L’ottimo chirurgo Charley Nichols (un sempre grande Walter Matthau) rientra dopo tre mesi di congedo personale al Kensington General Hospital di Los Angeles. Ha passato gli ultimi novanta giorni solo alle Hawaii per riprendersi dalla morte della moglie. Grazie alla sua redditizia professione Michales può permettersi ogni lusso per consolarsi.  

La volitiva pasticcera e divorziata Ann Atkinson (Glenda Jackson) ha molti problemi per sbarcare il lunario. Sei mesi l’anno poi deve mantenere anche suo figlio adolescente Michael (interpretato da Charles Matthau, figlio di Walter) visto che il suo ex marito non le passa neanche un centesimo di alimenti.

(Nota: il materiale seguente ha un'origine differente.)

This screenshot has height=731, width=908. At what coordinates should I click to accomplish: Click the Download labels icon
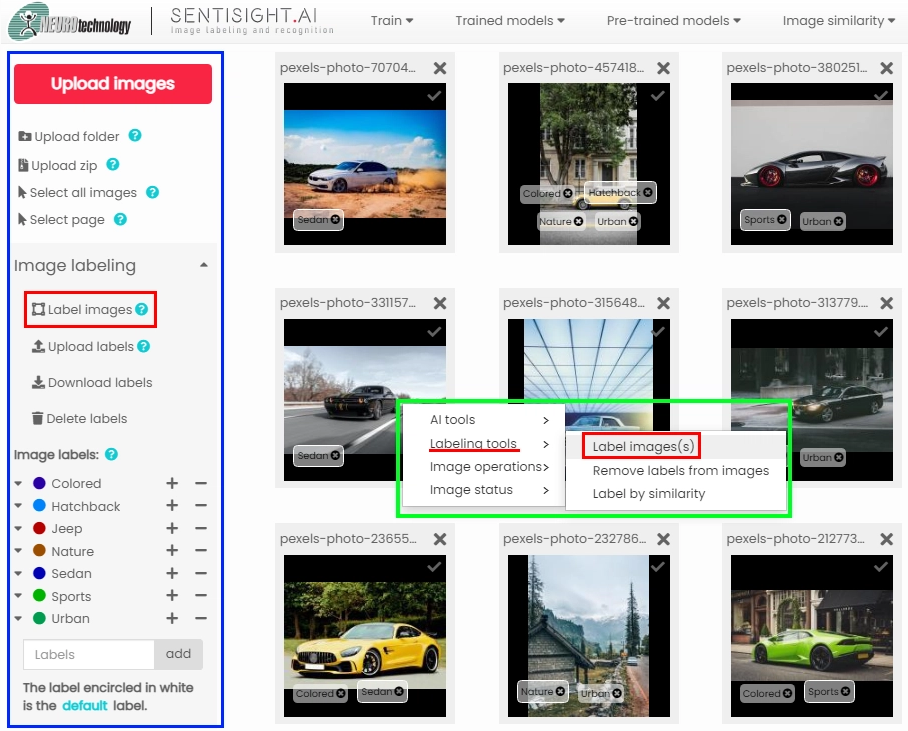click(40, 382)
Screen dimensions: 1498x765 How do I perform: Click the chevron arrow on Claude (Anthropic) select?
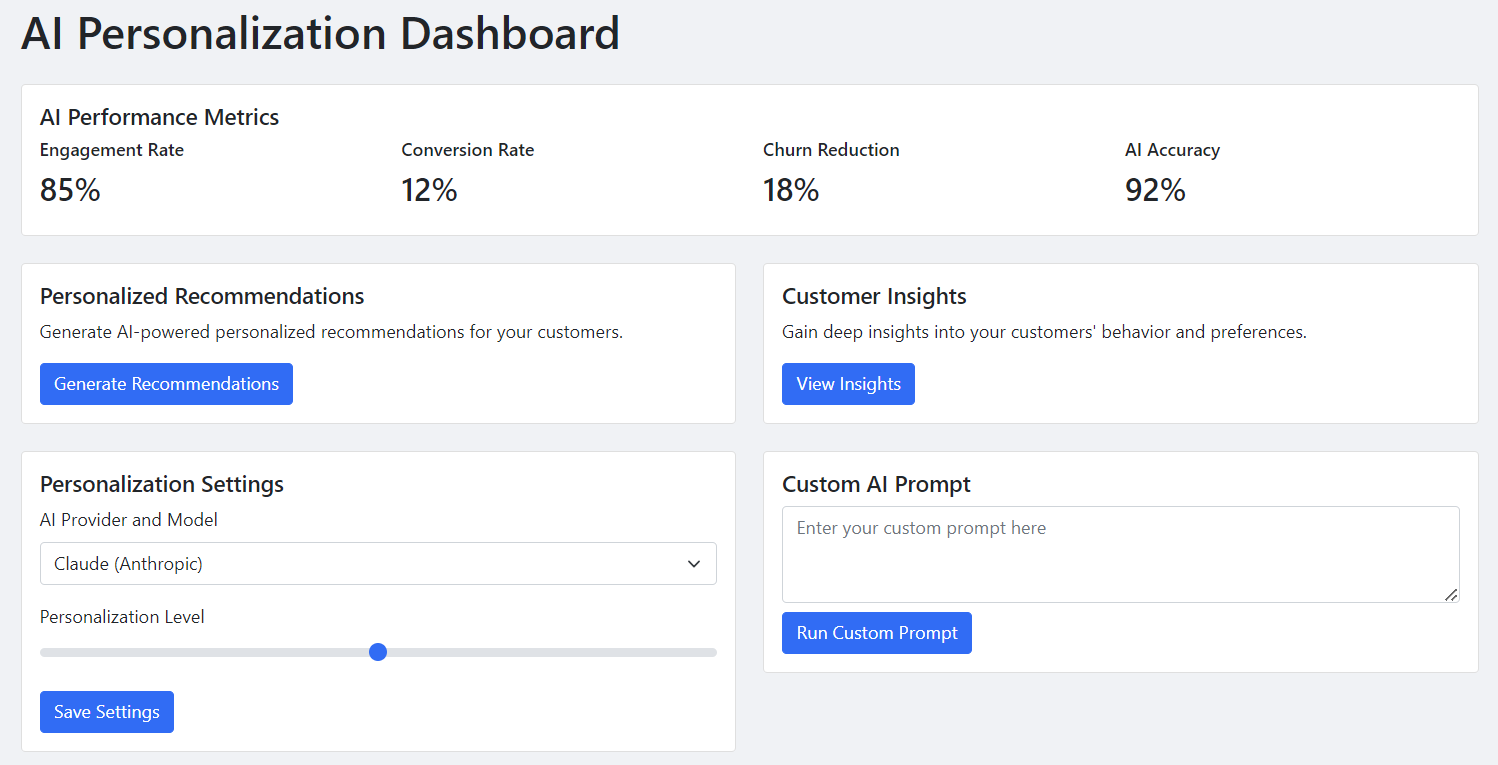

Quando il destino porta i due a incontrarsi la situazione si diventa esplosiva…

Ottima commedia con un cast davvero di alto livello dove, a parte i due protagonisti, meritano di essere ricordati Art Carney (che con lo stesso Matthau negli anni Sessanta portò al successo la commedia allora off-Broadway “La strana coppia” di Neil Simon, poi divenuta un noto film) e Richard Benjamin, attore e regista di numerose commedie di successo.  

Per la chicca: da questo film è stata tratta una serie televisiva che ha riscosso un discreto successo di pubblico fra la fine degli anni Settanta e prima degli Ottanta.